Menurut Mateus, kondisi ketersediaan ARV di Nusa Tenggara Timur (NTT) selain Kupang, juga tak ada masalah. Kesulitannya hanyalah akses untuk mendapatkannya.
“Sekalipun gratis, namun tempat layanannya hanya satu rumah sakit, kadang jauh dari lokasi atau domisili ODHIV,” beritahunya.
Berbeda dengan hal itu, ARV di Kota Kupang terlayani di tiga rumah sakit, masing-masing RSU Prof Dr WZ Johannes, Rumah Sakit Tentara (RST) Wira Sakti serta RSU SK Lerik Kupang. Disampaikan Mateus pada dasarnya pelayanan obat-obatan dan pemeriksaan medis rutin untuk ODHIV dilakukan secara gratis.

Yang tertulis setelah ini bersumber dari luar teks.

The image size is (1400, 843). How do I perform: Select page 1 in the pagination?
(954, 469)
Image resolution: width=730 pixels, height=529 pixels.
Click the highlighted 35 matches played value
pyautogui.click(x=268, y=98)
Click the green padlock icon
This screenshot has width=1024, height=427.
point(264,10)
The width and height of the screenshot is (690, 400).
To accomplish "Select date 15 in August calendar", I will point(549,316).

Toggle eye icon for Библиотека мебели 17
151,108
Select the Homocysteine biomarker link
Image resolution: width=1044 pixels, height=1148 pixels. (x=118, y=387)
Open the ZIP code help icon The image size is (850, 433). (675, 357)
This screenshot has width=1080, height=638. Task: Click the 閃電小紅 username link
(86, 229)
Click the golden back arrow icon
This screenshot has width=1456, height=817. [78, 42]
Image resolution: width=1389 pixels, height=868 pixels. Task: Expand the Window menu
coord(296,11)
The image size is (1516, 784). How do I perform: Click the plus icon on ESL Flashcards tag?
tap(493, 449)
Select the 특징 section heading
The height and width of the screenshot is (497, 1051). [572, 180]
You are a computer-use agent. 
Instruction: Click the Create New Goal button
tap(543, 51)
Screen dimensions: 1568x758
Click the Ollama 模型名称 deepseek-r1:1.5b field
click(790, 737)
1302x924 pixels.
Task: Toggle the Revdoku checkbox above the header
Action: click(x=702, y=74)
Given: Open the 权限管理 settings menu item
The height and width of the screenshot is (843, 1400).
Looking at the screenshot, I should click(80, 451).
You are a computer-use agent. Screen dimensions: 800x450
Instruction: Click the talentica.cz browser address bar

“Ada juga yang pakai biaya administrasi pendaftaran di loket, besarannya sesuai kebijakan rumah sakit terkait. Tapi kalau obatnya, pemeriksaan medis semuanya gratis,” ucapnya.
Mateus juga menjelaskan bahwa dikarenakan pengadaan ARV dan pemeriksaan medis rutin bagi ODHIV mendapatkan subsidi pemerintah pusat melalui APBN, ini yang menyebabkan tidak adanya kesulitan dalam akses pengobatan bagi ODHIV di Kupang.